Patient safety is nothing new for ABENA. Because we care, patient safety has been an integrated part of ABENA’s culture in the nearly 50 years we have been working in the health care sector.
We have worked actively with MDD since its implementation in 1993, and thanks to our years of experience with documentation and from sourcing the world, you can trust that our products live up to all relevant legislation and regulation.
But it’s not enough to care about patient safety. Stringent processes and systems must be in place that ensure best practice is followed throughout the organization. MDR enables the best possible framework for patient safety.
As a part of becoming MDR ready, ABENA has upgraded our quality assurance system to ISO13485.
An essential part of MDR is to have a strong quality assurance system. ABENA has gone through internal procedures and requirements for documentation and quality assurance to ensure that products live up to new and existing regulations.

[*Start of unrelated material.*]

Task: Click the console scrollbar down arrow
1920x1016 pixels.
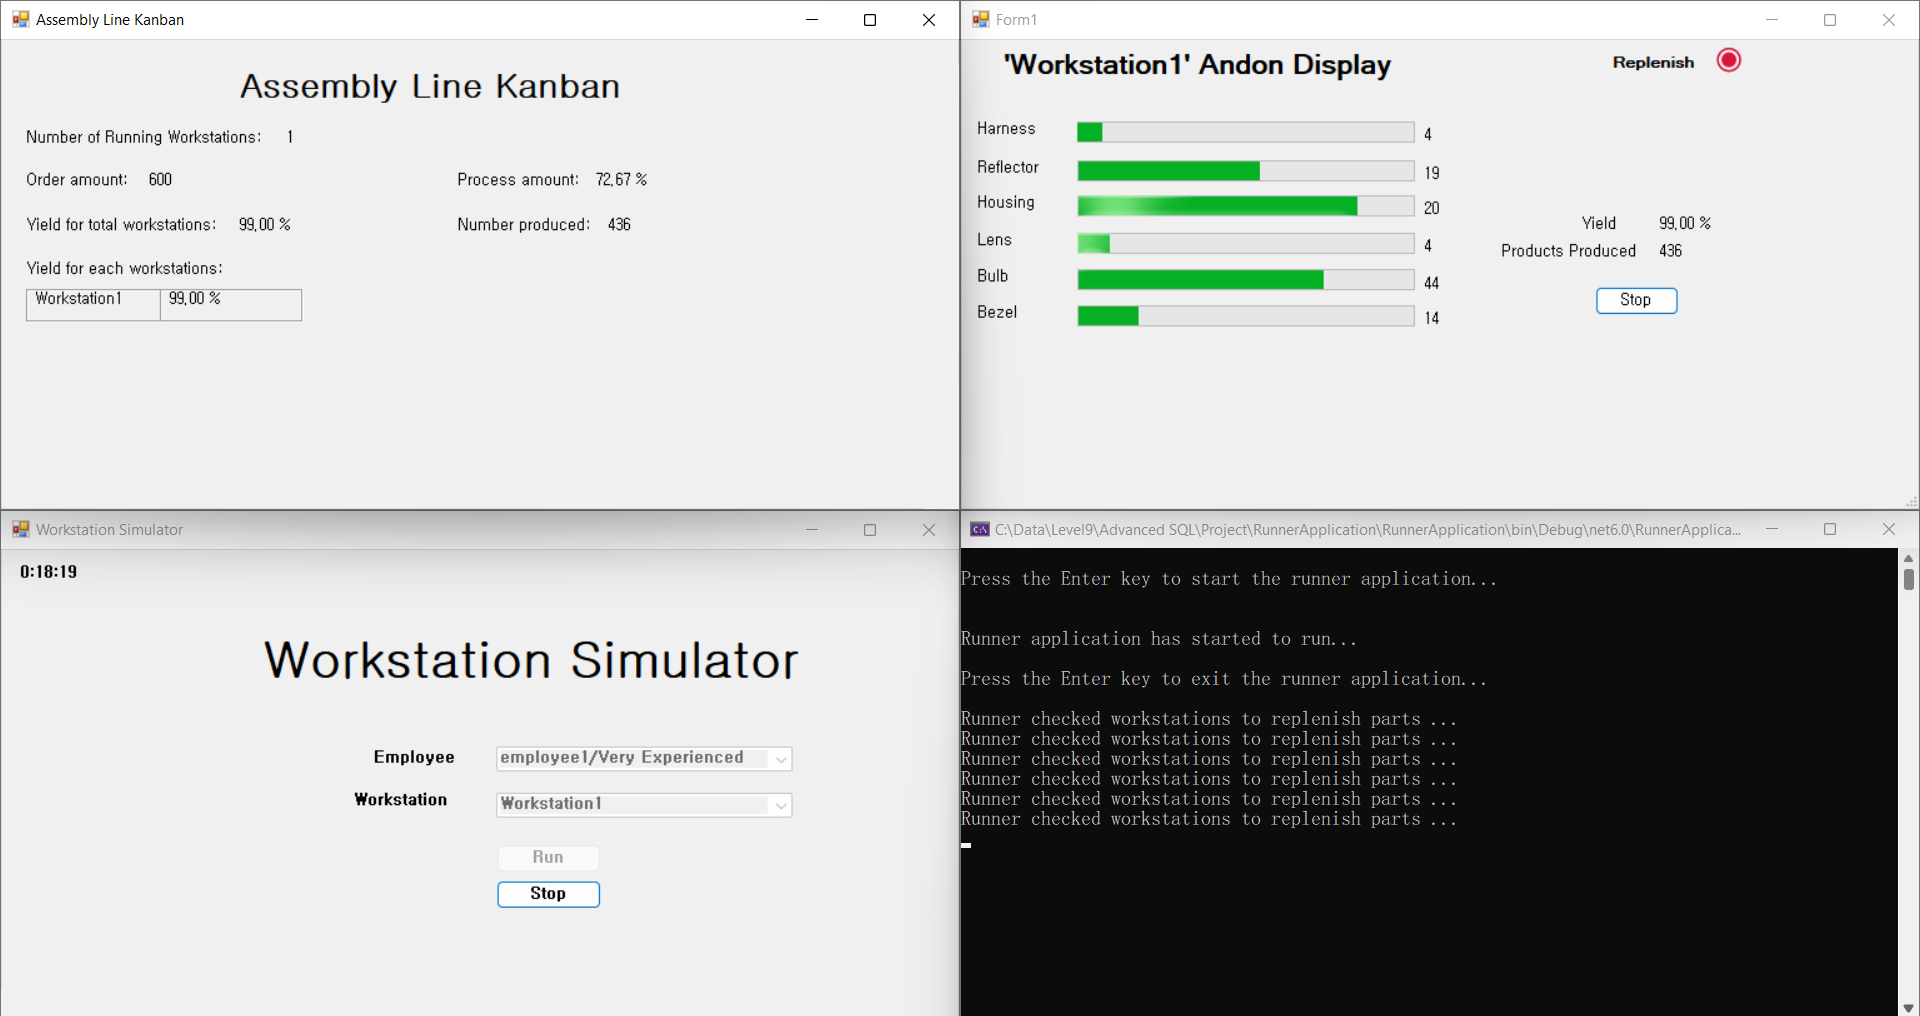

ISO13485 has built-in mechanisms that allow for traceability of devices. In addition, we have implemented procedures for the recall of faulty products and for market surveillance, which ensures the continued monitoring of medical devises and their performance.
The scope of MDR is safety first. This safety must also be demonstrated in the technical documentation of all medical devices. As a part of becoming MDR ready, all technical documentation has been updated from MDD requirements to the new stricter MDR requirements. The products are still the same, but the documentation has been strengthened.
You will be able to recognize medical devices based on the new MD logo. In addition, all medical devices have been updated with new bar codes that ensure enhanced traceability.